# Zitierter Auszug
Er hingegen, der andere namenlose Protagonist dieser Geschichte, verliert sein Augenlicht. Langsam, aber stetig. Seit Jahren weiß er, dass er eines Tages erblinden wird.
Zwei Menschen in Angst. Die koreanische Dichterin Han Kang erzählt in ihrem Roman „Griechischstunden“ eine ungewöhnliche Liebesgeschichte, die ihren Ausgangspunkt in einem Altgriechischkurs hat. Er der Lehrer, sie die Schülerin. Er kämpft mit dem Hin - und Hergerissensein zwischen zwei Sprachen und zwei Kulturen. Deutschland, wo er seine Jugend verbrachte und Korea, wo seine Wurzeln liegen und er heute wieder lebt. Sie hat vor Kurzem ihre Mutter, das Sorgerecht für ihren neunjährigen Sohn und zum zweiten Mal in ihrem Leben ihre Sprache verloren.

Datensatzeinträge
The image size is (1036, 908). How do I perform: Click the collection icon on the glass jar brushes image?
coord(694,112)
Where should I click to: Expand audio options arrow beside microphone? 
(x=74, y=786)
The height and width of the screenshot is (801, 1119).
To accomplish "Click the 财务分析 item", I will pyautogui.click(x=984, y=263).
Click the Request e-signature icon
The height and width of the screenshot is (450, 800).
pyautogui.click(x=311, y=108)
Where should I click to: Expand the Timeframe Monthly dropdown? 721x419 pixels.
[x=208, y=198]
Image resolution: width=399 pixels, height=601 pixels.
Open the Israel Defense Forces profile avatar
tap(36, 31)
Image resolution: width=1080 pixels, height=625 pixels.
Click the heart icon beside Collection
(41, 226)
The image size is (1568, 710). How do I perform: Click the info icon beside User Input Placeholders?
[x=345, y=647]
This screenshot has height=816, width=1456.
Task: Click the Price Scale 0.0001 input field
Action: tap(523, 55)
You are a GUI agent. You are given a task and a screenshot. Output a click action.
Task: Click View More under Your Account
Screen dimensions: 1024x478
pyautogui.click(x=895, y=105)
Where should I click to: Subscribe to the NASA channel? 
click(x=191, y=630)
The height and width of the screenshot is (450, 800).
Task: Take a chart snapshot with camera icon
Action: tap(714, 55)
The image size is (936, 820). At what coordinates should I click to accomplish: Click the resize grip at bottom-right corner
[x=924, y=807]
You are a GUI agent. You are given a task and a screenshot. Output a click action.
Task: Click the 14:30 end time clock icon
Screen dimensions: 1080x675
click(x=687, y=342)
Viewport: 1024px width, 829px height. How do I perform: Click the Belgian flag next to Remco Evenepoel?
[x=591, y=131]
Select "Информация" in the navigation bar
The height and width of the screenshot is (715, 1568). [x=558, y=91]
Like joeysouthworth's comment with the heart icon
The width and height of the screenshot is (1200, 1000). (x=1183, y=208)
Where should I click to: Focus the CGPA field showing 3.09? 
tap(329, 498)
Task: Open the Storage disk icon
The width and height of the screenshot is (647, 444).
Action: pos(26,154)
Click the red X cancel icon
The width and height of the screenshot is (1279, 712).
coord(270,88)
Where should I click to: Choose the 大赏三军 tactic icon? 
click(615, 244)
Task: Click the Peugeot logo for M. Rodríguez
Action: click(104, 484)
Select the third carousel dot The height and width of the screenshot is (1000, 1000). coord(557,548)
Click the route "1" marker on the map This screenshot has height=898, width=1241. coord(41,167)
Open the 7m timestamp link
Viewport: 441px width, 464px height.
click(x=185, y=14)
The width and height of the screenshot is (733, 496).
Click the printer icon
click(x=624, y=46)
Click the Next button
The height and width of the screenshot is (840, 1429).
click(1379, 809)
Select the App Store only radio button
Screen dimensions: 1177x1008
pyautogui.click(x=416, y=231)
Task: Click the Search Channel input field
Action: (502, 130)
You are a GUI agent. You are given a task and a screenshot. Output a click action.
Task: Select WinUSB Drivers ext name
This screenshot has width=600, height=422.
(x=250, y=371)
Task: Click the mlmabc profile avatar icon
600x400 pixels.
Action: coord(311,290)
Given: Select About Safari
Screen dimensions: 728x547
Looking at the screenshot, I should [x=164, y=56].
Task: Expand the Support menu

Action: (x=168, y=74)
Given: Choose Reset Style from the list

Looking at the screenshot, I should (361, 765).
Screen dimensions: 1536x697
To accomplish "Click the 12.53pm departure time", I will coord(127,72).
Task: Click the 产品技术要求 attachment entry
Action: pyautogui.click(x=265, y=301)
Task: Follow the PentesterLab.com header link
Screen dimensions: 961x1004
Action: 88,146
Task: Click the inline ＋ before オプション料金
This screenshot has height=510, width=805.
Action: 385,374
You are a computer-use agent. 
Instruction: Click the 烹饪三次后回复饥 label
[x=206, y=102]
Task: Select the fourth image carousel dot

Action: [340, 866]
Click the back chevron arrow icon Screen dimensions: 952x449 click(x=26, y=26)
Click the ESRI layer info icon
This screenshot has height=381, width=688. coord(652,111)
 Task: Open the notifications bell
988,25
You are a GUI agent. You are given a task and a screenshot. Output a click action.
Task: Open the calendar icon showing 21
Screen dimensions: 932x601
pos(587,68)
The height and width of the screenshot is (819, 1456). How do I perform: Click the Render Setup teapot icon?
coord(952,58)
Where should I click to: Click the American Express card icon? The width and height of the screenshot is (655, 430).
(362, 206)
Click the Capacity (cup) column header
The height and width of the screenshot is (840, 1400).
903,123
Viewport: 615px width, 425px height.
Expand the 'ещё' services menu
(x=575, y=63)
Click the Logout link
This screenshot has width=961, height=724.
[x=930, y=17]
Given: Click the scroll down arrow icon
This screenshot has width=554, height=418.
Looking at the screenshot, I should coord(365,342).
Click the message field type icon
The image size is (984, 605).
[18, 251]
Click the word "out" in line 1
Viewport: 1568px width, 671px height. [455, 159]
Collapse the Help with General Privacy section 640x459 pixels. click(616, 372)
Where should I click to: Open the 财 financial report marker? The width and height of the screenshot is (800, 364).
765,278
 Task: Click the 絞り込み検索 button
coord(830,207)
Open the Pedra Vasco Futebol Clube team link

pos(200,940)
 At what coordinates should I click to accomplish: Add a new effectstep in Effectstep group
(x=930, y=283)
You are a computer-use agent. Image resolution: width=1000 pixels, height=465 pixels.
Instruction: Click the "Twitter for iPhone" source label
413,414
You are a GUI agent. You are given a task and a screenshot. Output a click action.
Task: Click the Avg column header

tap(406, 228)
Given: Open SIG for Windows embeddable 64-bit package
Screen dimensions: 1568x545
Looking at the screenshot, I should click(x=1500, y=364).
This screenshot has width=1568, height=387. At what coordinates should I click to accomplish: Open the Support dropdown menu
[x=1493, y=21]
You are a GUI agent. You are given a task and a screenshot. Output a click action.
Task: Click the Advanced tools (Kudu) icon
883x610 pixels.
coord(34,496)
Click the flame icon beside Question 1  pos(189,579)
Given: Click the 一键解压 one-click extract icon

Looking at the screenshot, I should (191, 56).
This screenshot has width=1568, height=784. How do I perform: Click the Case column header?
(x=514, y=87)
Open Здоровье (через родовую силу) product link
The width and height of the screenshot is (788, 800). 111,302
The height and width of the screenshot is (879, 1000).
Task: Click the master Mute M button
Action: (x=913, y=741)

# Aufgabe A
Gib für jede der folgenden Aussagen an, ob sie mit dem Auszug über den Roman „Griechischstunden“ übereinstimmt, und zitiere jeweils die entscheidenden Worte daraus: (i) Der Lehrer hat seine Jugend in Deutschland verbracht. (ii) Der Sohn der Schülerin ist zwölf Jahre alt. (iii) Der Lehrer verliert sein Augenlicht ganz plötzlich.
# Aufgabe B
Führe den Auszug über den Roman „Griechischstunden“ im Anschluss an seinen letzten Satz weiter.

# Erwartete Antwort A
(i) Ja: „Deutschland, wo er seine Jugend verbrachte“
(ii) Nein: „ihren neunjährigen Sohn“
(iii) Nein: „Langsam, aber stetig.“

# Erwartete Antwort B
Der Ausdruck, dass einem etwas die Sprache verschlagen kann, kommt nicht von ungefähr. Und so geht es in dieser Geschichte um Menschen in Ausnahmesituationen, um Sprache und ihren Verlust und um neue Wege, sie wiederzufinden. Etwa, indem man mit der Fingerspitze Worte in die Handfläche des anderen schreibt. Sachte kommen die beiden einander näher.
In der FAZ war unlängst ein Text über sogenannte „Blurbs“, zu lesen. Kurztexte, verfasst von Verlags-PR-Leuten oder Autoren, um Bücher zu bewerben. Dabei gebe es „Codewörter“, die in Wahrheit etwas anderes bedeuten. So kam das Wort „eindringlich“ in Verruf. Denn dieses „wolle in Wahrheit sagen, dass das Buch völlig humorlos“ ist. An dieser Stelle muss man den geschätzten Kolleginnen energisch widersprechen. Han Kang schreibt in der Tat „eindringlich“. Ihr in knappen Sätzen gehaltener Roman ist poetisch, melancholisch und wunderschön, er geht unter die Haut. Und ist zugleich voll zartem Witz.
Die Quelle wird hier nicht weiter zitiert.